本文:
****************************************

PHPでURLからそのページにあるリンクを取得する方法

こんにちは、さるまりんです。

URLをもらって、そのページにあるリンクを取得するプログラムをPHPで書いてみました。

こんな関数です。

function getLinksFromURL($url) {
    // curlを使って$urlからHTMLを取得します
    $ch = curl_init();
    curl_setopt($ch, CURLOPT_URL, $url);
    curl_setopt($ch, CURLOPT_RETURNTRANSFER, true);
    curl_setopt($ch, CURLOPT_FOLLOWLOCATION, true);
    $html = curl_exec($ch);
    curl_close($ch);

    // DOMDocumentを使用してHTMLを解析します
    $dom = new DOMDocument;
    @$dom->loadHTML($html);
    $links = [];

    // DOMから<a>タグを取得、そのhref属性を抽出します
    foreach ($dom->getElementsByTagName('a') as $node) {
        $href = $node->getAttribute('href');
        if (!empty($href)) {
            $links[] = $href;
        }
    }

    return $links;
}

コメントでも書いていますが、
1. curlを使ってURLからHTMLを取得
オプションで指定されているのは
CURLOPT_RETURNTRANSFERで結果を文字列で取得、CURLOPT_FOLLOWLOCATIONでリダイレクトがあったら辿るようにしています。
2. DOMDocumentでHTMLを解析
@$dom->loadHTML($html);と@をつけているのはHTML読み込み時のエラーを抑制するためです。
3. DOMからリンクを抽出
getElementsByTagName('a')で<a>タグをとって、getAttribute('href')でhref属性を取得してます。
最後に抽出されたものは配列にして返却です

関数はこんな風に使います。

$url = "https://salumarine.com/"; // このサイトのトップのURLです
$links = getLinksFromURL($url);

echo "links found in page $url:\n";
foreach ($links as $link) {
    echo $link . "\n";
}

実行すると↓が出力されます。

links found in page https://salumarine.com/:
#
https://salumarine.com/
...

****************************************

[画面グラウンディングの例]
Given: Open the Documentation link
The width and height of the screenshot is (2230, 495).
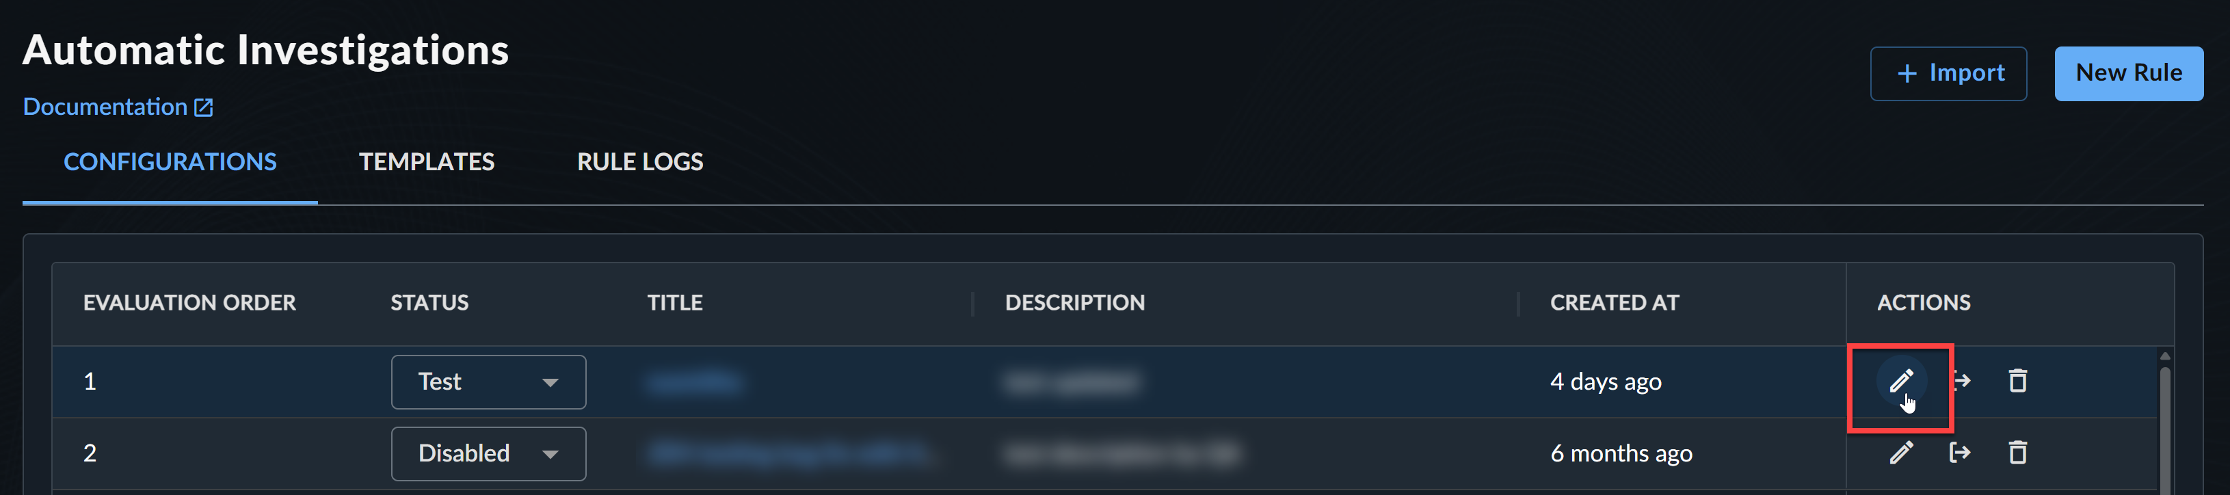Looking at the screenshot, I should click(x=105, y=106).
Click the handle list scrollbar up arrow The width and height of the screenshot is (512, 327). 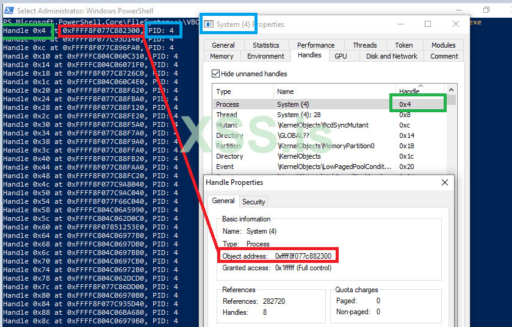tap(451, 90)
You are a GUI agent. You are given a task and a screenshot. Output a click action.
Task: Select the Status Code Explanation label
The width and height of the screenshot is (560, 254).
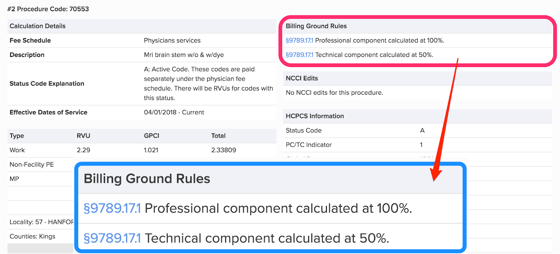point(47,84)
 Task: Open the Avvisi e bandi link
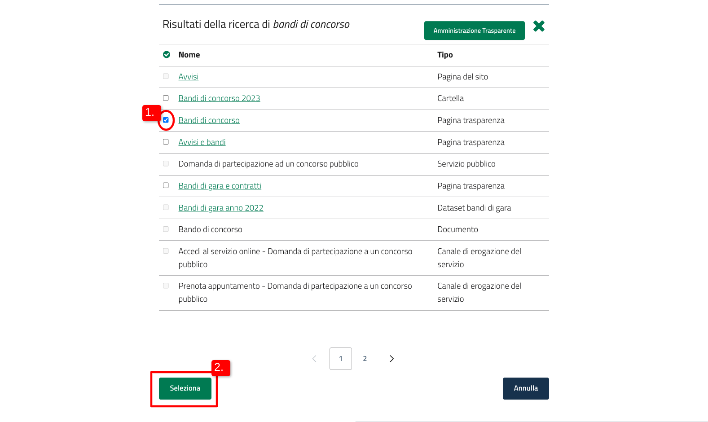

****************************************

要件 1: 本文の関数では、curlのオプションにCURLOPT_FOLLOWLOCATIONを指定しています。これは何のためですか。
要件 2: レコードの中で、"You are a GUI"を含む行から始め、レコードの最後の行まで、両端を含めて番号付きリストにまとめてください。空行と画像は入れないでください。
本文とレコードは、それぞれ別の出典から取られています。

完全な解答 1: リダイレクトがあったときに、その先を辿るためです。

完全な解答 2:
1. You are a GUI agent. You are given a task and a screenshot. Output a click action.
2. Task: Select the Status Code Explanation label
3. The width and height of the screenshot is (560, 254).
4. point(47,84)
5.  Task: Open the Avvisi e bandi link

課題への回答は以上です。